Di seberang Atlantik, kopi juga menjadi simbol perlawanan. Tahun 1773, rakyat koloni Amerika memprotes pajak teh yang mencekik dengan menggelar peristiwa Boston Tea Party: mereka menumpahkan peti-peti teh Inggris ke laut.

Sejak itu, minum teh dianggap tanda kesetiaan pada penjajah. Rakyat Amerika pun beralih ke kopi sebagai simbol identitas dan kemerdekaan. Dari secangkir kopi di meja-meja koloni lahirlah perbincangan tentang kebebasan, yang kelak membakar Revolusi Amerika dan melahirkan sebuah bangsa baru.

Di Nusantara, kopi punya wajah yang lebih getir. Pada abad ke-19, kopi jadi komoditas tanam paksa. Petani Jawa dipaksa menanamnya, hasil panen dikirim ke Eropa, sementara di tanah sendiri banyak yang lapar. Dari kopi, Belanda selamat dari krisis keuangan. Dari kopi pula lahir kritik pedas Multatuli dalam Max Havelaar, yang membuka mata Eropa tentang derita rakyat Jawa.

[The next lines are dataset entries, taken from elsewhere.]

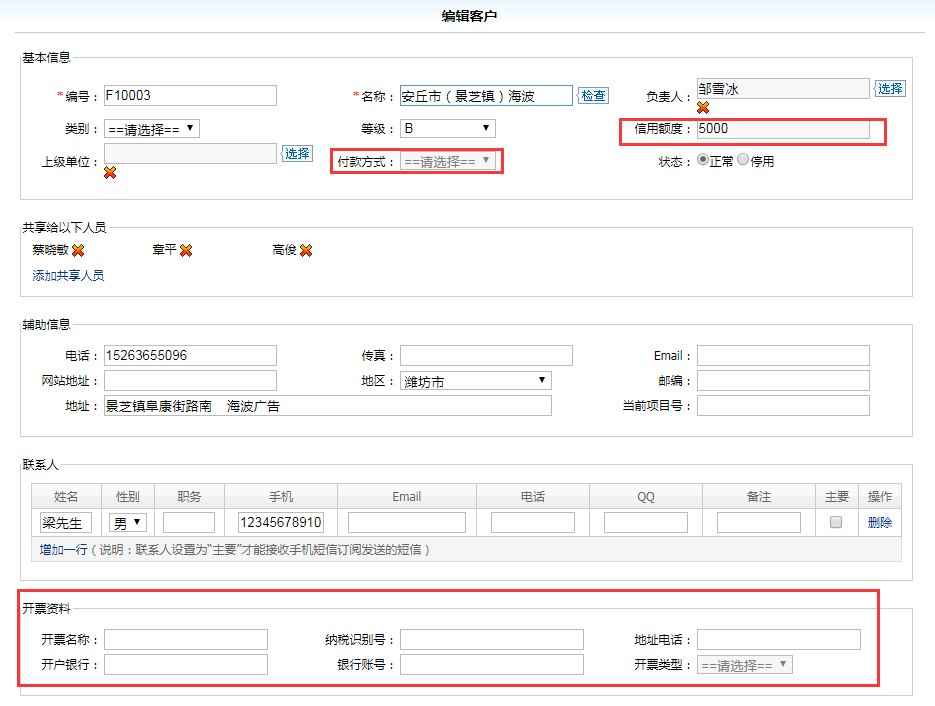The image size is (935, 706).
Task: Remove shared person 蔡晓敏
Action: [x=78, y=250]
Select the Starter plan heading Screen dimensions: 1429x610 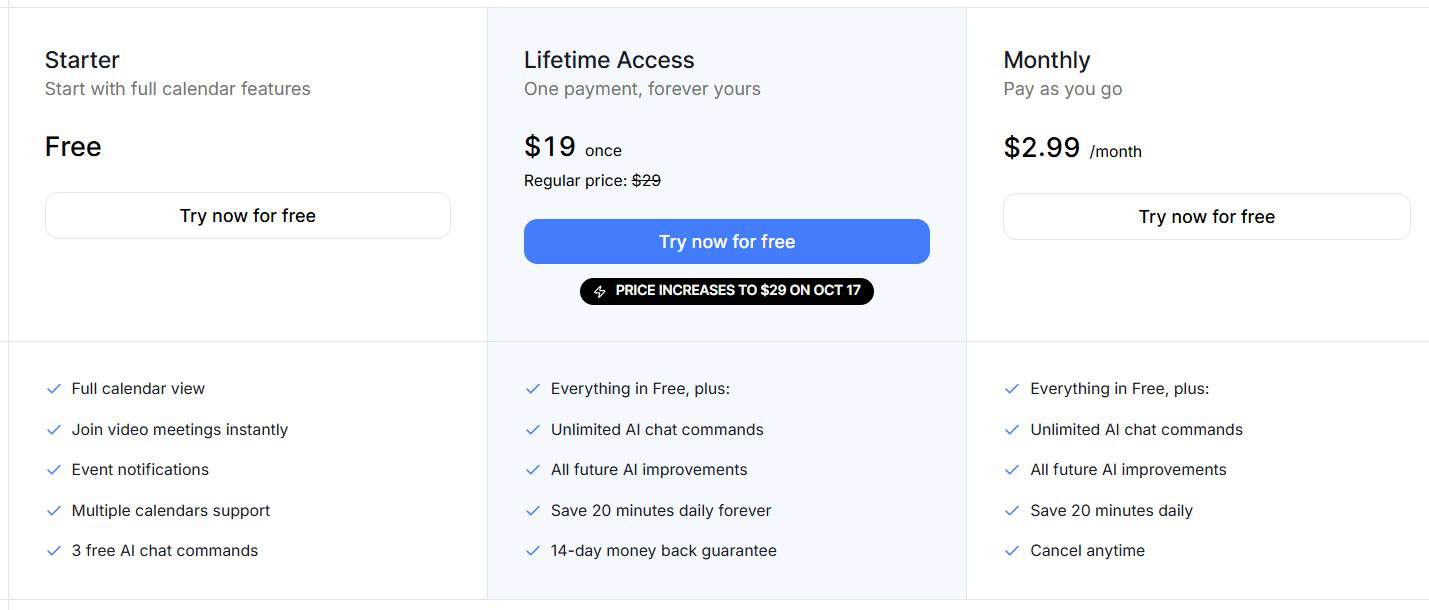(x=81, y=60)
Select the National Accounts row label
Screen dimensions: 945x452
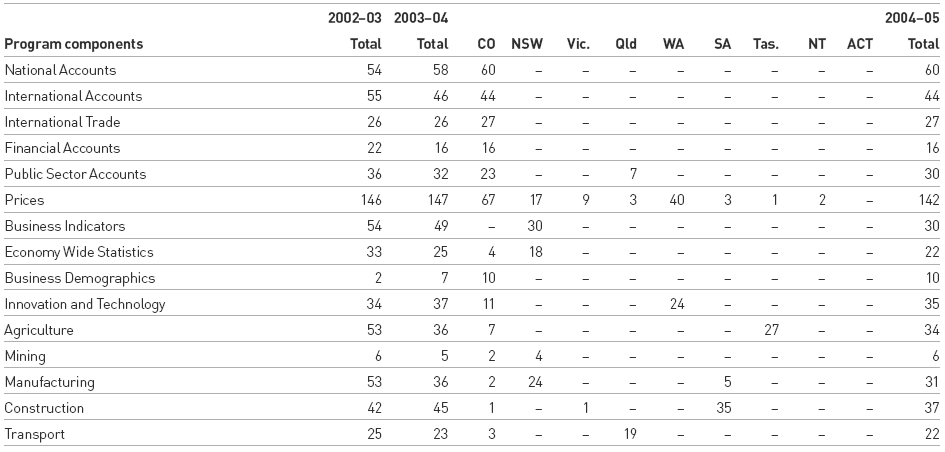(61, 70)
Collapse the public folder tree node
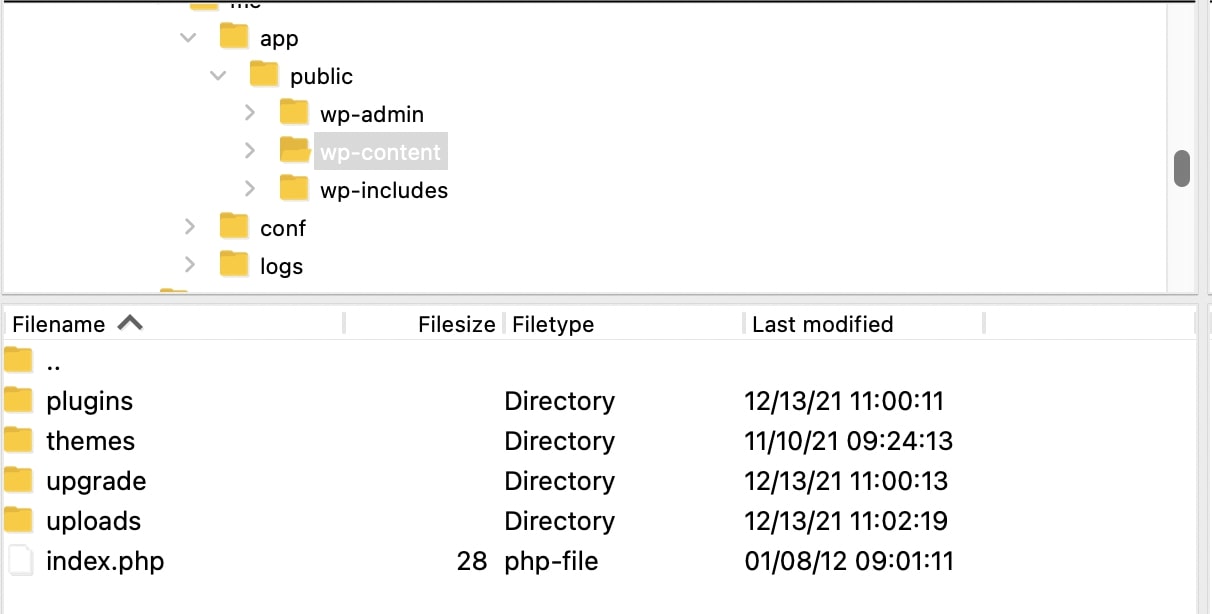Image resolution: width=1212 pixels, height=614 pixels. click(218, 76)
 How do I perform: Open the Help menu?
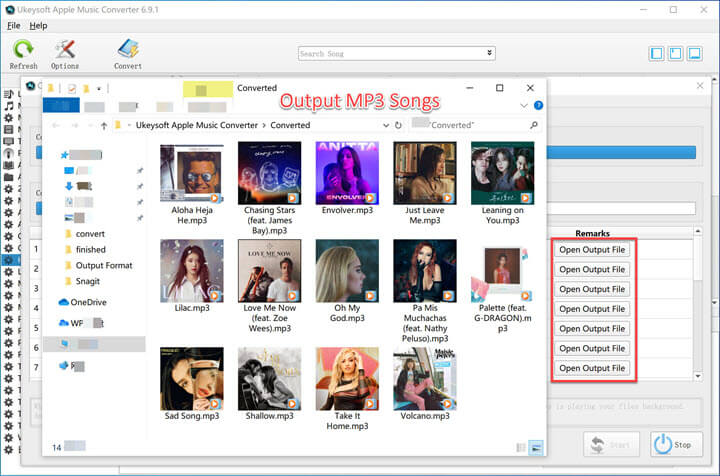(39, 25)
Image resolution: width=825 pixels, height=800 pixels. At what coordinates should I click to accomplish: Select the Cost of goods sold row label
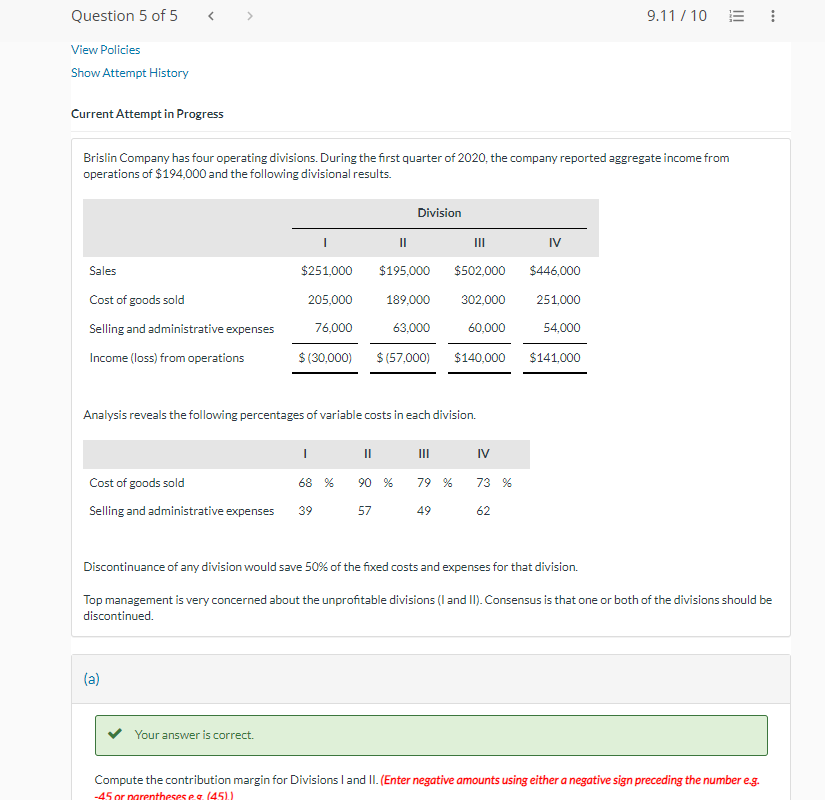(138, 299)
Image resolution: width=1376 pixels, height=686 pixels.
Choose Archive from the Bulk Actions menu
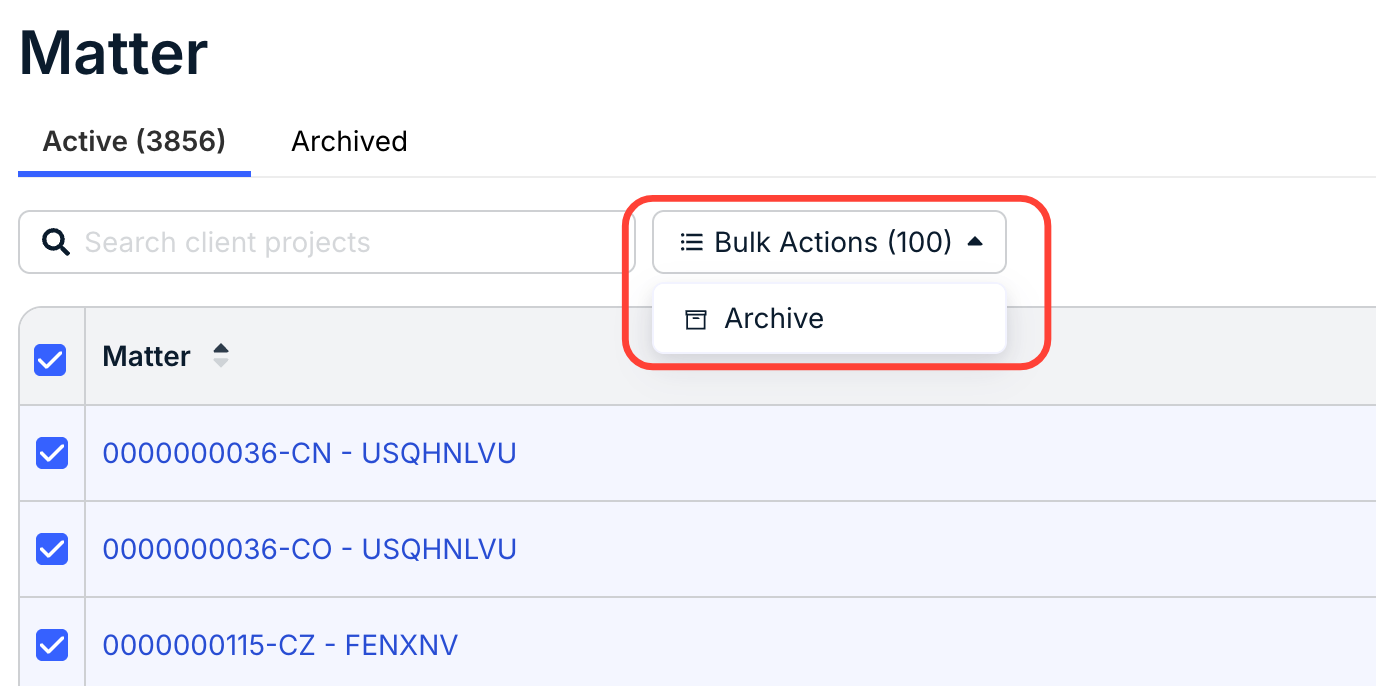829,319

Dan tak bisa dipungkiri, benih nasionalisme kita ikut disirami dari sana.

Bahkan sampai hari ini, warung kopi tetap jadi ruang politik rakyat. Bukan hanya tempat melepas lelah, tapi juga tempat orang ngobrol tentang hari itu, scroll tiktok dengan wifi gratisan warkop, membatin cicilan motor, masalah rumah tangga, kebijakan pemerintah, sampai gosip di RT. Dari obrolan ringan itu, kadang muncul kesadaran bersama, kadang juga lahir perlawanan kecil-kecilan terhadap hal-hal yang dianggap tak adil.

Maka, kopi bukan sekadar pelepas kantuk, pelarian masalah di rumah, atau gaya hidup. Ia adalah saksi dari pencerahan, perlawanan, dan gerakan yang mengubah arah sejarah. Dari bar yang penuh euforia ke coffeehouse yang melahirkan ide, dari kebun kopi di Ijen sampai gedung parlemen di Paris, dari Boston Tea Party sampai meja warung di Sidoarjo, kopi selalu punya peran.

Dan saat menyeruput tegukan terakhir robusta Banyuwangi malam ini, saya merasa kita berutang hormat pada kopi. Bukan hanya karena rasanya, tapi karena ia pernah, dan mungkin masih, menjadi agen perubahan.

Bagaimana cerita ngopi Anda, kawan?

Eddy Prastyo | Editor in Chief | Suara Surabaya Media

“Sejarah besar kadang lahir dari cangkir yang kecil.”